12. Process for producing the self-adhesive air cushion film of claim 1, which comprises

receiving the second carrier film from an extruder and casting it through a die onto a transfer roll, which lays the second carrier film onto a thermoforming roll, containing bubble-shaped depressions and a vacuum zone,

drawing the second carrier film into the depressions in the thermoforming roll as it traverses the vacuum zone of the thermoforming roll thereby forming the bubbles,

immediately following departure of the second carrier film from the vacuum section of the thermoforming roll, applying a first carrier film from an extruder, through a die onto a further transfer roll and transferring said first carrier film from the further transfer roll to the thermoformed second carrier film,

applying a sheet of polyethylene, provided with a self-adhesive layer, in a laminating station, consisting of rolls, to the bubbles in the second carrier film, with application of pressure, which flattens the air-filled bubbles at the tip but does not compress them, and applying hot air at approximately 180° C. through a hot-air nozzle into the nip formed by the sheet of polyethylene and the second carrier film as the sheet of polyethylene is applied to the second carrier film, so that the sheet of Polyethylene is inseparably welded to the tips of the bubbles.

13. A method for protecting freshly painted surfaces of automobiles or automobile parts as during assembly and/or transit which comprises applying the self-adhesive air cushion film of claim 1 to said surfaces.

14. A method for protecting sensitive paint, metal, wood, plastic or glass surfaces which comprises applying the self-adhesive air cushion film of claim 1 to said surfaces.

15. Self-adhesive air cushion film according to claim 6, wherein the isoprene content of the butyl rubber is up to 1.2 mol percent.

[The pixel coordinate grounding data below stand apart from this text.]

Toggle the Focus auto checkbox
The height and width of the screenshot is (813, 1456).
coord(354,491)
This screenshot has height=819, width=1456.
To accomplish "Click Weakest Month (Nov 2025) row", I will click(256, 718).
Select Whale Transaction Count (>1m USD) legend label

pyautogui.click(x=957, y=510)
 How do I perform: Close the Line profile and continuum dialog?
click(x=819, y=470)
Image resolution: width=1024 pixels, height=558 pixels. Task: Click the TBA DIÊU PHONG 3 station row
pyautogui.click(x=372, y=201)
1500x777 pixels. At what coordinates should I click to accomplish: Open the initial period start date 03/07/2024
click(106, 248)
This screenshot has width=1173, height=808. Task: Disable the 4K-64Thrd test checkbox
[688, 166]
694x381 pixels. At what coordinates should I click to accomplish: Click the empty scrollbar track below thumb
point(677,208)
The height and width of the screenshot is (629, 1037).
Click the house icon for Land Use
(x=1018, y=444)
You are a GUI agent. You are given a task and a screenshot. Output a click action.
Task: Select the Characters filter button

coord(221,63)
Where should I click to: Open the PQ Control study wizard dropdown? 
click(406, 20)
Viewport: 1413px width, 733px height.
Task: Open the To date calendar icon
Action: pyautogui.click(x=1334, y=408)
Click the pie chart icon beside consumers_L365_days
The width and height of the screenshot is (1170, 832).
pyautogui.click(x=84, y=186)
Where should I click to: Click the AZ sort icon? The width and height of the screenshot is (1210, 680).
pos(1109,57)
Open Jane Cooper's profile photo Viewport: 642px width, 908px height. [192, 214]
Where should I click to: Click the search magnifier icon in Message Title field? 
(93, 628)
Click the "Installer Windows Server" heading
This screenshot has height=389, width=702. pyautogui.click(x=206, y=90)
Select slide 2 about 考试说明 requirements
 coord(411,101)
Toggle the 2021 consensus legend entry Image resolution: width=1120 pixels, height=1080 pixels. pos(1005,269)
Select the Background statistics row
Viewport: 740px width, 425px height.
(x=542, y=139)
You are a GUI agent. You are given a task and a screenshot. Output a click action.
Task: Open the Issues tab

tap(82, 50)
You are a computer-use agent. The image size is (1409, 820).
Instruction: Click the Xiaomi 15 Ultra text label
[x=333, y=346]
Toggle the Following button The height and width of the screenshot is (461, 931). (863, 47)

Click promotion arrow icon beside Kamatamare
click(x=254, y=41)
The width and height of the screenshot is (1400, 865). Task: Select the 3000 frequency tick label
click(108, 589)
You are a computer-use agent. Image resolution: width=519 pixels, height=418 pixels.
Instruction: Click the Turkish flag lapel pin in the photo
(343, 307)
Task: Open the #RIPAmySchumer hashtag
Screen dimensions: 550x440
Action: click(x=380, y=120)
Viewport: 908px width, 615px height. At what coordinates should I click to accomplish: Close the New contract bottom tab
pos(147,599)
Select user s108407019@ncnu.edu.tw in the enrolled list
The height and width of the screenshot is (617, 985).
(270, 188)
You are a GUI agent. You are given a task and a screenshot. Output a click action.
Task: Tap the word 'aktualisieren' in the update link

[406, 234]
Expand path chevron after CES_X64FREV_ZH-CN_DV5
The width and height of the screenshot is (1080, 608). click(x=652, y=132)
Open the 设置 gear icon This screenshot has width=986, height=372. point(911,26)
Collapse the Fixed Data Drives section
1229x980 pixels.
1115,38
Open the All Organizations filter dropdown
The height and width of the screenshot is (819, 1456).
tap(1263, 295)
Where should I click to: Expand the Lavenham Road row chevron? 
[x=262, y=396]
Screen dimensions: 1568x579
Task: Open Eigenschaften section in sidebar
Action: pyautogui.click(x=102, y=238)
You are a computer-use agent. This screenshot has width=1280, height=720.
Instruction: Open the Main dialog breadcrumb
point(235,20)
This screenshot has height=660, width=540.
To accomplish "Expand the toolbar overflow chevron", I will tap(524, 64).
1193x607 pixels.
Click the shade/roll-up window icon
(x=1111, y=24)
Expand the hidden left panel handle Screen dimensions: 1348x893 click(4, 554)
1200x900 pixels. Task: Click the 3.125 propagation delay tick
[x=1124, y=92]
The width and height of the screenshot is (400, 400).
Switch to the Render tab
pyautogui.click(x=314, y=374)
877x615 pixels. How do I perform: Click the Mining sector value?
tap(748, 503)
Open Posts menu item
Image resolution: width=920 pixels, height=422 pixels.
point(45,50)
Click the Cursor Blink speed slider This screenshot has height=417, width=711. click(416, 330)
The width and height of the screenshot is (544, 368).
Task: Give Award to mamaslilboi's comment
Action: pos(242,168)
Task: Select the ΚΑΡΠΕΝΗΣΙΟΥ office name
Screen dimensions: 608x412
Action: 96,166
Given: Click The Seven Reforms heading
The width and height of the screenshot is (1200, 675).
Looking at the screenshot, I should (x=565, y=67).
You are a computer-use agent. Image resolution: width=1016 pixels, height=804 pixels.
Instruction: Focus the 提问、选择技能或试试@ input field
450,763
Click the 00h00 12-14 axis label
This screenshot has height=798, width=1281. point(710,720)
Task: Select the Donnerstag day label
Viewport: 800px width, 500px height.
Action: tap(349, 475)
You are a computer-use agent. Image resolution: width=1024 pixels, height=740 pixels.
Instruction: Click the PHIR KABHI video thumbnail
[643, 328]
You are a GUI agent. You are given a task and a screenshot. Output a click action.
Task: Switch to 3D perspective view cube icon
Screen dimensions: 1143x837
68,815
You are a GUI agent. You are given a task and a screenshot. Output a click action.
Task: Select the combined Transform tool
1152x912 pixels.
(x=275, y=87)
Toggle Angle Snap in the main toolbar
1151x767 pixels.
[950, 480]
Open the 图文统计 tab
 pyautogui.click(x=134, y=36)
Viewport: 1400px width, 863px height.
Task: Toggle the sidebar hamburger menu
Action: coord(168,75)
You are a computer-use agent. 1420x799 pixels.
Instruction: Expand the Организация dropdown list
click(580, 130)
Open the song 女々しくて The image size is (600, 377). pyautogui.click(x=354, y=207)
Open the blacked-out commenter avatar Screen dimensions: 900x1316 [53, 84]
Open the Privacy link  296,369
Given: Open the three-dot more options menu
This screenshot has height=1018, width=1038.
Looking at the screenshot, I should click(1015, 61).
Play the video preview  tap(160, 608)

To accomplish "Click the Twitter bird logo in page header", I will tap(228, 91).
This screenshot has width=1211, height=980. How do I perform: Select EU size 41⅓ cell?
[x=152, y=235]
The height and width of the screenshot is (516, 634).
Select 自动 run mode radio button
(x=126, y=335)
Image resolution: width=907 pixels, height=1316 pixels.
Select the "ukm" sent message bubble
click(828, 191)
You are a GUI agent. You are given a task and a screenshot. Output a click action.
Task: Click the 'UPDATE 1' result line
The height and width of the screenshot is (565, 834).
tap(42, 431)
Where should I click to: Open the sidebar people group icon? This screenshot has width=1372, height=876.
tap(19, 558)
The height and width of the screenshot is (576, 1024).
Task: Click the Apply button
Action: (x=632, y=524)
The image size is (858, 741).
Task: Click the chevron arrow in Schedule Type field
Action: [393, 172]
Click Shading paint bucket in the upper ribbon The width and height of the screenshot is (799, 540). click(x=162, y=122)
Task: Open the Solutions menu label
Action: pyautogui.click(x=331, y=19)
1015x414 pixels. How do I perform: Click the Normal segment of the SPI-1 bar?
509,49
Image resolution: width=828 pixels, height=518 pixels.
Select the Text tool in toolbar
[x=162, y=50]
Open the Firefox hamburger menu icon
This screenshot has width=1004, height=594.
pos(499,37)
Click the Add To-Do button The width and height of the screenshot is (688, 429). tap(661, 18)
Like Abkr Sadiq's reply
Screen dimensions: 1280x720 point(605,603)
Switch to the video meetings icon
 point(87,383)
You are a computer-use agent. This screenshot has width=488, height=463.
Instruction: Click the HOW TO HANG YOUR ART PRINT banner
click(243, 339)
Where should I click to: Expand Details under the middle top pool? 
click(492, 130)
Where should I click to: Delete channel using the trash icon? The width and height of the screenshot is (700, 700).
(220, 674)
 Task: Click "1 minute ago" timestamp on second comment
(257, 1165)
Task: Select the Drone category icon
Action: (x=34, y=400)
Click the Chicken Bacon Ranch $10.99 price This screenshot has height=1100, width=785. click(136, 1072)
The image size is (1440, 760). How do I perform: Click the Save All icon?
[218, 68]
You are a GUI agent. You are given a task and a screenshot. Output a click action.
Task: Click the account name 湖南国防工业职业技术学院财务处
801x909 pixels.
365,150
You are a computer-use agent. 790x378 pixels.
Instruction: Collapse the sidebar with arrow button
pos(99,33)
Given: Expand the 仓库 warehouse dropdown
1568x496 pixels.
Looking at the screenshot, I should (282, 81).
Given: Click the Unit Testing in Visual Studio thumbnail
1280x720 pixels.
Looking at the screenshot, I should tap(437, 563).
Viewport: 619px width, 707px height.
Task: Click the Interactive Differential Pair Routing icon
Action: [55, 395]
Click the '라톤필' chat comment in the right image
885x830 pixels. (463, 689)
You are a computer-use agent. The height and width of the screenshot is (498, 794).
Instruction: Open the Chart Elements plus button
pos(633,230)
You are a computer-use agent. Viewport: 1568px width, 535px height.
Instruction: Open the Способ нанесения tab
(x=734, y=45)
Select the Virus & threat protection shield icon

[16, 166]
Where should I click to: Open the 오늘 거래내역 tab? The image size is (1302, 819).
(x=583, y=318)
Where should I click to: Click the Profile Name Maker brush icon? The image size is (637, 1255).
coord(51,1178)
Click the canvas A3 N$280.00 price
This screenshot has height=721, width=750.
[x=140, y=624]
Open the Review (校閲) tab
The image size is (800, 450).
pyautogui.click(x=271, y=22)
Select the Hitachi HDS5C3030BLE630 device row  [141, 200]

16. Self-adhesive air cushion film according to claim 7, wherein said elastomers are polyisobutylenes, said polyolefin copolymers are EPM or EPDM, and the elastomers are present in amounts of less than 10 parts by weight per 100 parts by weight of butyl rubber.

17. Self-adhesive air cushion film according to claim 10, wherein said vinyl acetate content is 70% by weight.